• _Records shown_:
-----
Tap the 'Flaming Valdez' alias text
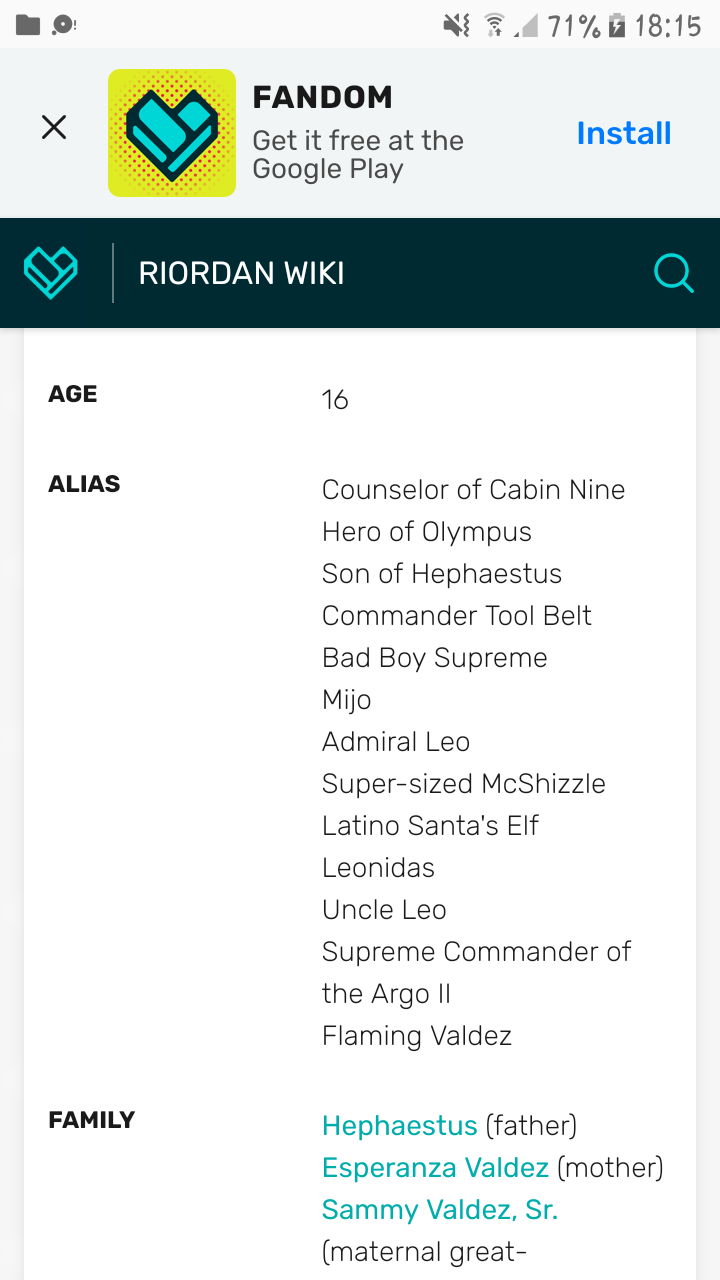Screen dimensions: 720x1280 pos(416,1036)
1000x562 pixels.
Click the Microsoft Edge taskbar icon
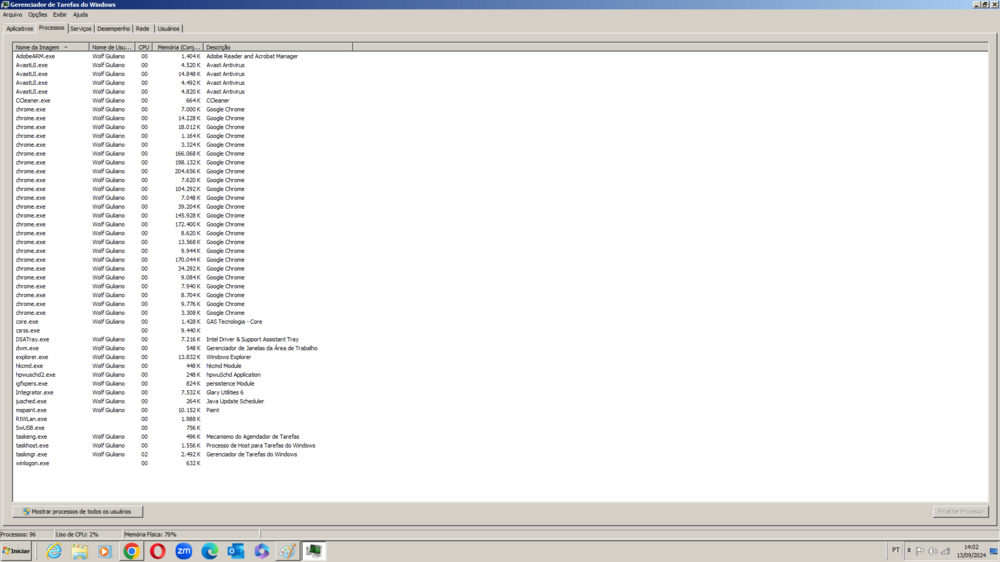click(210, 551)
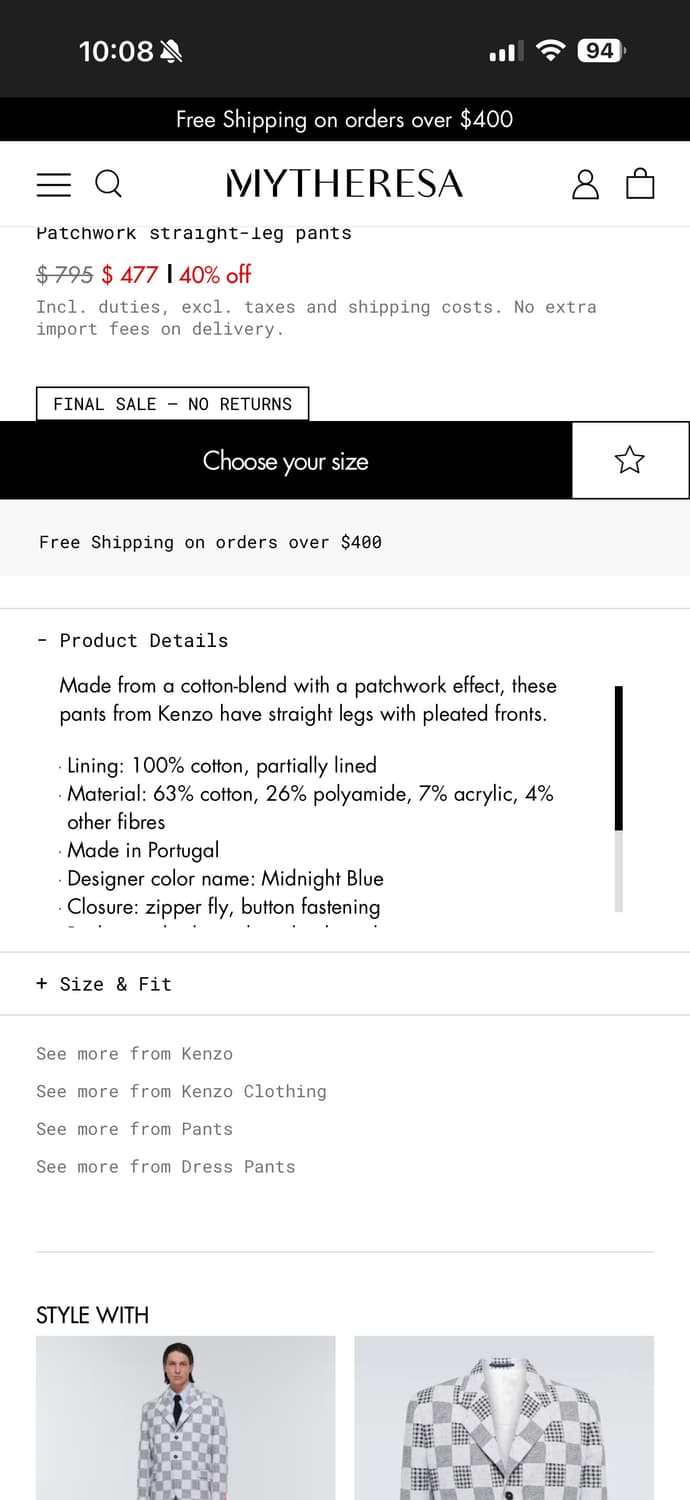Expand the Size & Fit section

coord(104,984)
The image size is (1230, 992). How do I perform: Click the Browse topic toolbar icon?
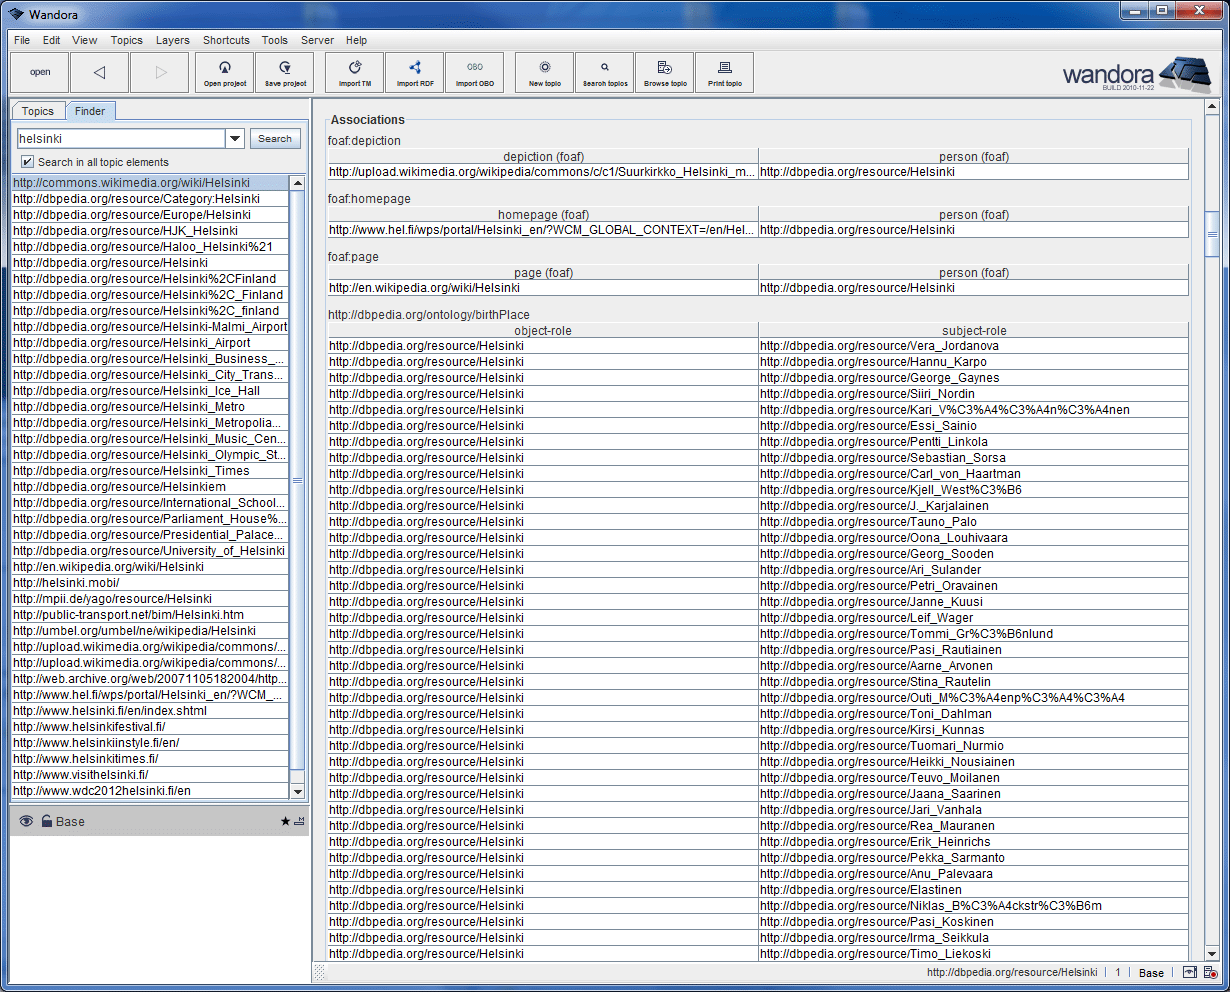pos(664,72)
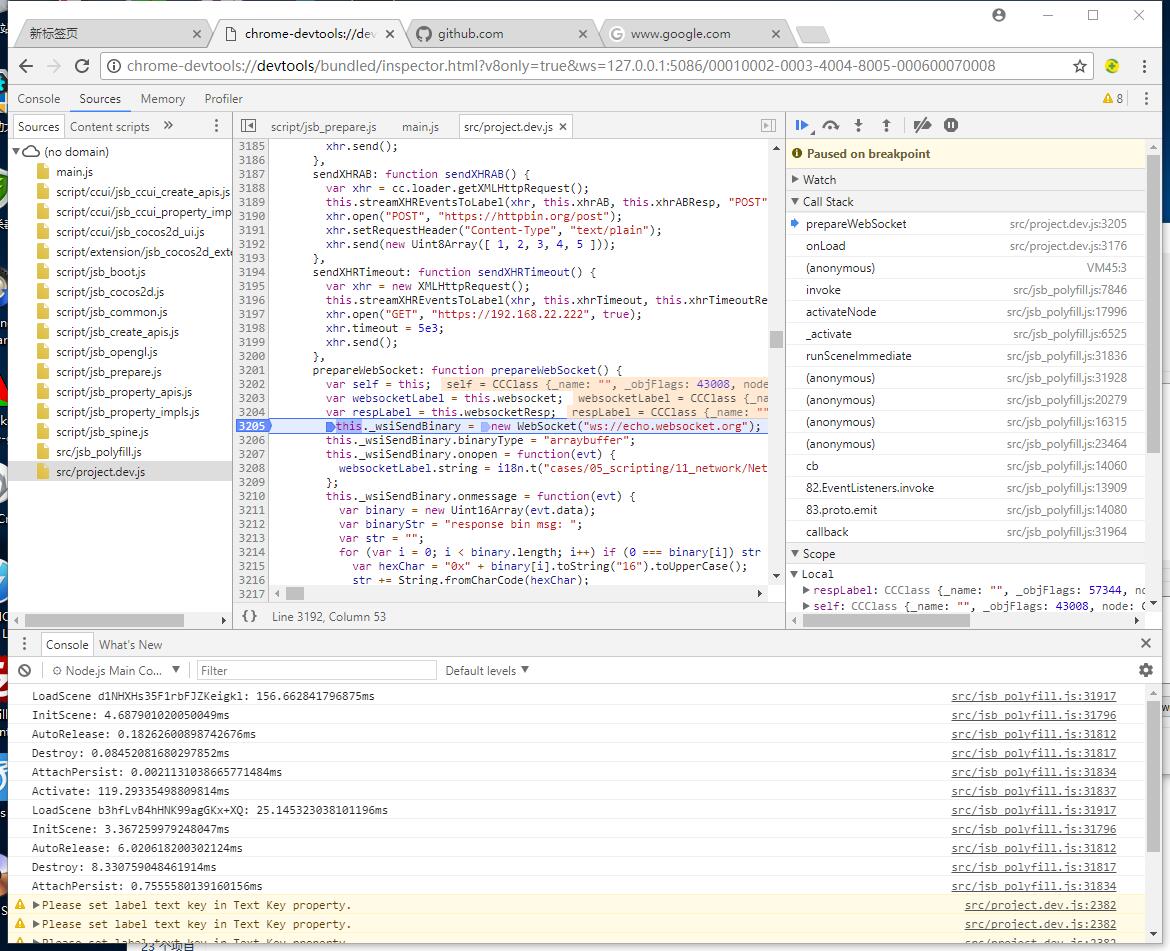1170x951 pixels.
Task: Collapse the Call Stack section
Action: (827, 202)
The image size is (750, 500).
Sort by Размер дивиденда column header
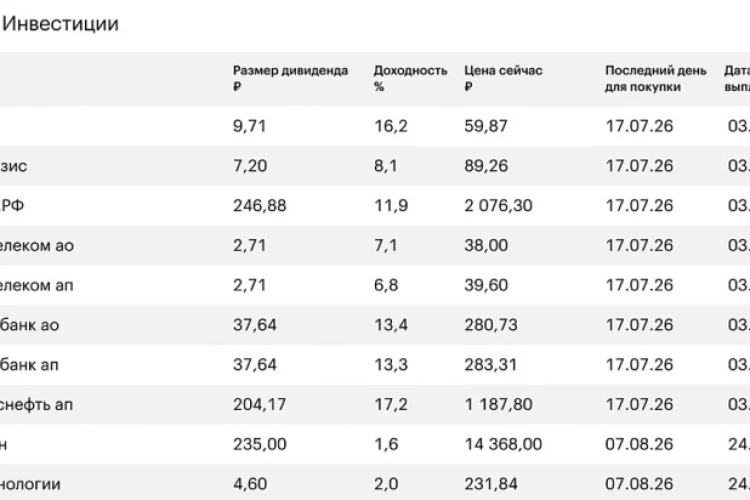click(x=290, y=78)
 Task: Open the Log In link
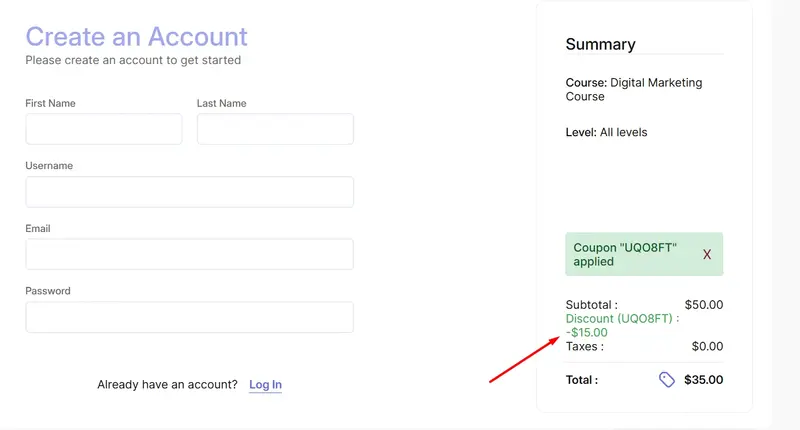point(265,385)
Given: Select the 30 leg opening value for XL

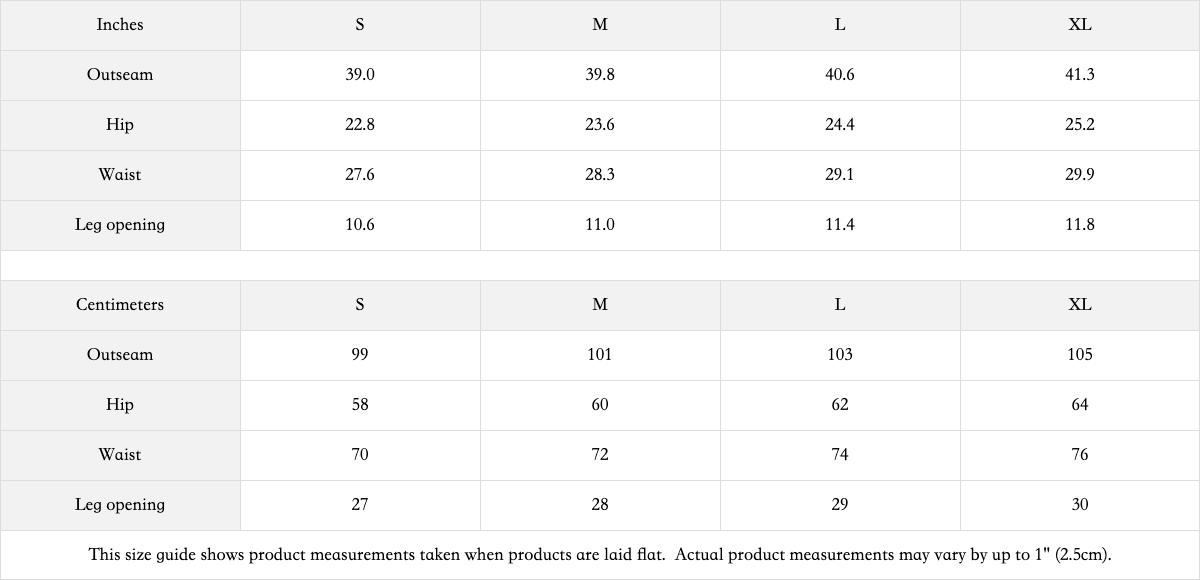Looking at the screenshot, I should (1080, 505).
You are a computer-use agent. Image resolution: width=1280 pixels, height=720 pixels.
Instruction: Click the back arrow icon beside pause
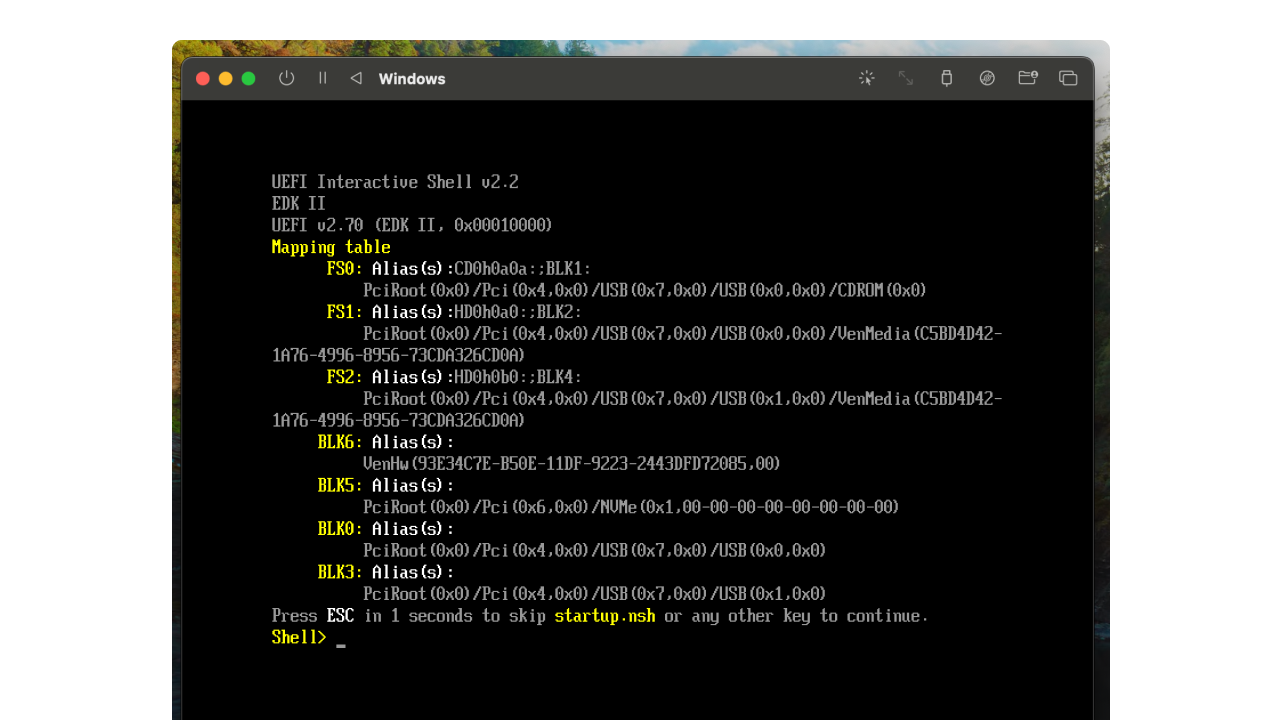click(x=355, y=78)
-----
• _Task statement_: Reproduce exactly, and only, the lines from the one holding "Given: Select the 30 leg opening value for XL" through the final line of the entries. Do not include the pictures.

• _Result for this exercise_:
Given: Select the 30 leg opening value for XL

Looking at the screenshot, I should (1080, 505).
You are a computer-use agent. Image resolution: width=1280 pixels, height=720 pixels.
Instruction: Click the back arrow icon beside pause
click(x=355, y=78)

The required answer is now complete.